A child on the hot seat: The ethical lens on Ishit Bhatt

Fr Carlos Luis SAC | 02nd November, 12:11 am

The recent controversy surrounding young Ishit Bhatt, the ten-year-old participant on Kaun Banega Crorepati 17, has drawn widespread attention not for his intellect, but for his attitude. When I first watched the viral clip in which he interrupted the host, Amitabh Bachchan, declaring that he already knew the rules, I felt a mix of amusement and discomfort. On the surface, it seemed like a child being confident, playful, and spontaneous. Yet beneath that moment lies a web of ethical questions about respect, parenting, social conditioning, and the moral cost of turning children into public spectacles. As a student of human development and ethics, I believe Ishit’s moment on national television offers more than entertainment or controversy; it provides a mirror of society. The way we interpret his behaviour, respond to it, and discuss it reveals far more about our collective moral compass than about one child’s conduct.

The ethical core: Confidence without reverence

Ethically speaking, confidence is a virtue. Aristotle called it a mean between cowardice and arrogance; a balanced expression of one’s worth. Ishit’s assertiveness could be seen as a modern reflection of that confidence: a young child who knows the format, trusts his memory, and dares to speak up. In a generation that often struggles with self-expression, this seems refreshing.

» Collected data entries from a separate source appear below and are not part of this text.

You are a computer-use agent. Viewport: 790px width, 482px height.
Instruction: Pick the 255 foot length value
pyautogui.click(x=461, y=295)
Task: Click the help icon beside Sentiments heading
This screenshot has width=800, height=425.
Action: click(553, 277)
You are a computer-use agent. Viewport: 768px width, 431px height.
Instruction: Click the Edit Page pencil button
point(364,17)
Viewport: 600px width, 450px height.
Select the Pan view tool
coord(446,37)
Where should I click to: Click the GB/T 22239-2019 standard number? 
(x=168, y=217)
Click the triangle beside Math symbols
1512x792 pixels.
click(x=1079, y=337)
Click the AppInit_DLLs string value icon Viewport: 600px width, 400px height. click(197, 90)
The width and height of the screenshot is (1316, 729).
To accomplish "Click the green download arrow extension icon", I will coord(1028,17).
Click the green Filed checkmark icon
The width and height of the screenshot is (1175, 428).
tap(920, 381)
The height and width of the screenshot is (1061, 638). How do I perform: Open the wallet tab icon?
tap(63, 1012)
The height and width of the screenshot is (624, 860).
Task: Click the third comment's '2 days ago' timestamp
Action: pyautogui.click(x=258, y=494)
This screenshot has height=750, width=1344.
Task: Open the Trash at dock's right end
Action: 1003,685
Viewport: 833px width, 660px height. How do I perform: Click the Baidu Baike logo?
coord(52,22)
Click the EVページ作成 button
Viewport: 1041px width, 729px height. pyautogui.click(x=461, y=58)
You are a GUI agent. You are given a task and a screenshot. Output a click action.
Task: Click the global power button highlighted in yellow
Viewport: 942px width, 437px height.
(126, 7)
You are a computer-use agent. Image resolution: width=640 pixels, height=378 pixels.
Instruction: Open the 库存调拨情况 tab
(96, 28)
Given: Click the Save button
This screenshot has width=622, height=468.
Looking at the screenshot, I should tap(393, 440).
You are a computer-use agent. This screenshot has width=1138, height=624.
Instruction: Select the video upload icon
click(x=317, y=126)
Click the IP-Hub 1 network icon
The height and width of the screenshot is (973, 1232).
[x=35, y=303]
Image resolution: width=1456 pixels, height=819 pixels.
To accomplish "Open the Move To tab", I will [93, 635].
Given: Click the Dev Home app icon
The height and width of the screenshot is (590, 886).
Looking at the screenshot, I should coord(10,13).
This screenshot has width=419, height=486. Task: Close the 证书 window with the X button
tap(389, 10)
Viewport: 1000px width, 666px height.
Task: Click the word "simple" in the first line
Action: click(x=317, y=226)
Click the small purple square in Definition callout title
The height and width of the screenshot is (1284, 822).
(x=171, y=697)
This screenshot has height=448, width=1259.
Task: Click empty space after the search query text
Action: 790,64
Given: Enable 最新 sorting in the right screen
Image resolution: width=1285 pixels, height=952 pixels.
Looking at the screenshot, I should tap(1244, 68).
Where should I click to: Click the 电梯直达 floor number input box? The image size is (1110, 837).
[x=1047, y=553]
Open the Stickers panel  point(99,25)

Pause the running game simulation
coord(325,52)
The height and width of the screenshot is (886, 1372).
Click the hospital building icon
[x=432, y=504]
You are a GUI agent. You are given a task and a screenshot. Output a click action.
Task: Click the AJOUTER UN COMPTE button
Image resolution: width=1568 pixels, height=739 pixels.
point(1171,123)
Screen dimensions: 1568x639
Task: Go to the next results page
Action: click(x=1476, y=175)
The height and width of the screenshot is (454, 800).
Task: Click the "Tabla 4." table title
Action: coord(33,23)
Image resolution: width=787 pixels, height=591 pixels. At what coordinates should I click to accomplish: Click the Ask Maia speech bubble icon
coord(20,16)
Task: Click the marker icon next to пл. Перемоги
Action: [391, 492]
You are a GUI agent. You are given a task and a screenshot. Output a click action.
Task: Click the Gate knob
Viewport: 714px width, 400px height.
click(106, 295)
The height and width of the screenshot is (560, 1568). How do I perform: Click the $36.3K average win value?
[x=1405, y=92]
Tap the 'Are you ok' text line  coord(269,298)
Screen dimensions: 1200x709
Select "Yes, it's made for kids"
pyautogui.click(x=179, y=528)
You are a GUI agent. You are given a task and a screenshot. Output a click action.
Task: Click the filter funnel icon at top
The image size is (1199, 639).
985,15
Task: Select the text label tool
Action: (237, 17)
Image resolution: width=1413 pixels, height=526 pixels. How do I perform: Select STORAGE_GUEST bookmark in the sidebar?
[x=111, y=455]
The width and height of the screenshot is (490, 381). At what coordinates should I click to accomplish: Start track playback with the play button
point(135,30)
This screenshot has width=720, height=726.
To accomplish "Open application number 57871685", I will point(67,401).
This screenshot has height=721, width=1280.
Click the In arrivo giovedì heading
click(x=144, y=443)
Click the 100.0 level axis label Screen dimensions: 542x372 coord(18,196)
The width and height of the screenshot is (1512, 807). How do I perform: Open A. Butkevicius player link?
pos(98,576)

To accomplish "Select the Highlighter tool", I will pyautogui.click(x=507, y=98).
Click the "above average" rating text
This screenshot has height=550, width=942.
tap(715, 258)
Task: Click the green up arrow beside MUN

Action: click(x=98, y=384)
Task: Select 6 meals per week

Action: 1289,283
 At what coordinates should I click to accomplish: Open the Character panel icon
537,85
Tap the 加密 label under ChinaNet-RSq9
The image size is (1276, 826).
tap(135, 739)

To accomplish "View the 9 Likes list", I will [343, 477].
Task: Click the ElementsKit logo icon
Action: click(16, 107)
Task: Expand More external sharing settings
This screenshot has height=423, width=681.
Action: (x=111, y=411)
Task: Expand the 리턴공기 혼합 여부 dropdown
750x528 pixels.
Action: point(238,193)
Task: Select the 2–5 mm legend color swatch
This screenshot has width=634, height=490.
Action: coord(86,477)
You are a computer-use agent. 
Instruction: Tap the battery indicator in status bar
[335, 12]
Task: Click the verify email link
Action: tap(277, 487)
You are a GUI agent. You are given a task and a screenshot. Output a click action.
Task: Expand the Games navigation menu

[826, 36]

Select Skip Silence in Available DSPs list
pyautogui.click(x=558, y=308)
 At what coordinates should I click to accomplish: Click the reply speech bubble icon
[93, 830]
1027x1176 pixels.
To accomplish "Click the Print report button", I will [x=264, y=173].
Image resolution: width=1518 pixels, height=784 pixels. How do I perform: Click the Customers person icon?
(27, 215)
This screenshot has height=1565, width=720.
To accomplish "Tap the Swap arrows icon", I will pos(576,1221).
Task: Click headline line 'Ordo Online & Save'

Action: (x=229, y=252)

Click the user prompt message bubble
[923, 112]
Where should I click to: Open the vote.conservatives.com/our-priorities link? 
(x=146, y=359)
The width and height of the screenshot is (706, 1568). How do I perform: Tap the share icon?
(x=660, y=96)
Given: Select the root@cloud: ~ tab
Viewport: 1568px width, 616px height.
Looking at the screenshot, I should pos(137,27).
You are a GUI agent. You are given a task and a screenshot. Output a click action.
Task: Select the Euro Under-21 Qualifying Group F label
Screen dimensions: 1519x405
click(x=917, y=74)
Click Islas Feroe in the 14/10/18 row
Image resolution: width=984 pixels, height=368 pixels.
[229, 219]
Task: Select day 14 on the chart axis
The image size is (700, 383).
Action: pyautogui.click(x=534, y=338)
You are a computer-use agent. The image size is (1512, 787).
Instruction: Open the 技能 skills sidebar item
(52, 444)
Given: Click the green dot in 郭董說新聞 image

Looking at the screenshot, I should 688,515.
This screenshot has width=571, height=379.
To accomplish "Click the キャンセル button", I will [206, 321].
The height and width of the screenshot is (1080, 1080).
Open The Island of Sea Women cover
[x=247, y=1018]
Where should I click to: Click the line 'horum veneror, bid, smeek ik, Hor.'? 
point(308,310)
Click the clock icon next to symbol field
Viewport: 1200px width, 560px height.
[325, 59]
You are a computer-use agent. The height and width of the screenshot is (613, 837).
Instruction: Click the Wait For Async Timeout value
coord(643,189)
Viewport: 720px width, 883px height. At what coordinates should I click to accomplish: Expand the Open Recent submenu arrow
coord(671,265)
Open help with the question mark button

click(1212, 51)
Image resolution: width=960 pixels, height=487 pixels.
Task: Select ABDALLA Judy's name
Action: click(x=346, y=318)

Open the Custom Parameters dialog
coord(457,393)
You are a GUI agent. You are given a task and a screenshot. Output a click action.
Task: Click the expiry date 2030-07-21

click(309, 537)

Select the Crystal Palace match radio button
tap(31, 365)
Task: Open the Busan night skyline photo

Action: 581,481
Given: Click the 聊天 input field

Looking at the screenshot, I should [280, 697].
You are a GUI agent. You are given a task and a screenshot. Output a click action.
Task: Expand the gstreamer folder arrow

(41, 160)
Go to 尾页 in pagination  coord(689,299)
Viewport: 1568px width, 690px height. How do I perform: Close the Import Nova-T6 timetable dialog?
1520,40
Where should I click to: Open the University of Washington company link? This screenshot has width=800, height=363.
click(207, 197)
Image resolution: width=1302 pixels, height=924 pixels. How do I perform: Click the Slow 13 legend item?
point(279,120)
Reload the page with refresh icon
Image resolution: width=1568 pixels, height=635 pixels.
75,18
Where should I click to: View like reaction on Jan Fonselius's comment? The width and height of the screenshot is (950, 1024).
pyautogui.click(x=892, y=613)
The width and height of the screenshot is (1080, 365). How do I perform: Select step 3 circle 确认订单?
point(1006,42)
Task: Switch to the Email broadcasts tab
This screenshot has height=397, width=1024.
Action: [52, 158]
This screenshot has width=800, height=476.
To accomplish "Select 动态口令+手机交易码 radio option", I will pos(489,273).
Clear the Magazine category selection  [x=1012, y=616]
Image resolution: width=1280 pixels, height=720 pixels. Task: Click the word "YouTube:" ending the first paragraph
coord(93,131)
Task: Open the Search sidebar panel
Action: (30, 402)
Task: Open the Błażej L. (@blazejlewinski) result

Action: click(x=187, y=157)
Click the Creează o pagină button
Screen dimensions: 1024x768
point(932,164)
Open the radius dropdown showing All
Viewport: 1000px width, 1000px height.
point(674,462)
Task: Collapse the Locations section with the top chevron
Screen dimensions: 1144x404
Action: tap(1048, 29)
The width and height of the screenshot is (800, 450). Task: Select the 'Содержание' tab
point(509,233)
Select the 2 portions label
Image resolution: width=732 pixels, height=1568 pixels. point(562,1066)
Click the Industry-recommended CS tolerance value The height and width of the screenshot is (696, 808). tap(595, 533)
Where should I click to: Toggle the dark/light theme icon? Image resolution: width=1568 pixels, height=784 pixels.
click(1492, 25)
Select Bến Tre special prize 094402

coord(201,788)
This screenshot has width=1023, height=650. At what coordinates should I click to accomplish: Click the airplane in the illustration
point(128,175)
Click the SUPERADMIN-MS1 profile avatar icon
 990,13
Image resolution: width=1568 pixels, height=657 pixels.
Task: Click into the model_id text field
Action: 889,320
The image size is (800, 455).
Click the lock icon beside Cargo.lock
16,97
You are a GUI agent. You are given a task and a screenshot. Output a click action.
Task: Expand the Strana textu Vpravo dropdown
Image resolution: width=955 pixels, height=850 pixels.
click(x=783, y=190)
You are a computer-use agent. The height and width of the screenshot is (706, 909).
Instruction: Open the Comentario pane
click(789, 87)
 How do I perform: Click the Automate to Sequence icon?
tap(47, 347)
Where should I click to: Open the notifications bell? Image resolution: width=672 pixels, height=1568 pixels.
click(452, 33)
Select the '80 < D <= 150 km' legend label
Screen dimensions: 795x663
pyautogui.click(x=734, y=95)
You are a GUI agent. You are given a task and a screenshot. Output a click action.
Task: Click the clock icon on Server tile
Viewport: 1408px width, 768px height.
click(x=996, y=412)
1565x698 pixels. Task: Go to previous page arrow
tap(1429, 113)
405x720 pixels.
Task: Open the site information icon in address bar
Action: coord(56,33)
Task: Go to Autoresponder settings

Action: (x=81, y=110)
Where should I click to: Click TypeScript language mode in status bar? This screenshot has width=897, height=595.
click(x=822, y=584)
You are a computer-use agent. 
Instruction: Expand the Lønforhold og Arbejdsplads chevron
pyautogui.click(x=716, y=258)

However, every virtue has its shadow. Confidence without reverence easily mutates into pride. Ishit’s tone and interruption reflected a lack of situational awareness; a failure to distinguish between self-assurance and self-importance. This is not a moral flaw to condemn a child for, but a moral lesson that we as a society must help him learn. The ethical responsibility here lies not in blaming the child, but in examining what kind of values our culture rewards. In an age where boldness is celebrated and humility often mistaken for weakness, we must ask: are we teaching children how to shine, or merely how to stand out?

The family and the moral ecology of growth

Every ethical lens eventually returns to the home. The family is the first school of moral reasoning. The way children interact with elders, handle correction, or perceive authority is shaped by everyday observation. I do not believe Ishit was being intentionally disrespectful; rather, he was mirroring a culture that often prizes being “smart” over being “wise.”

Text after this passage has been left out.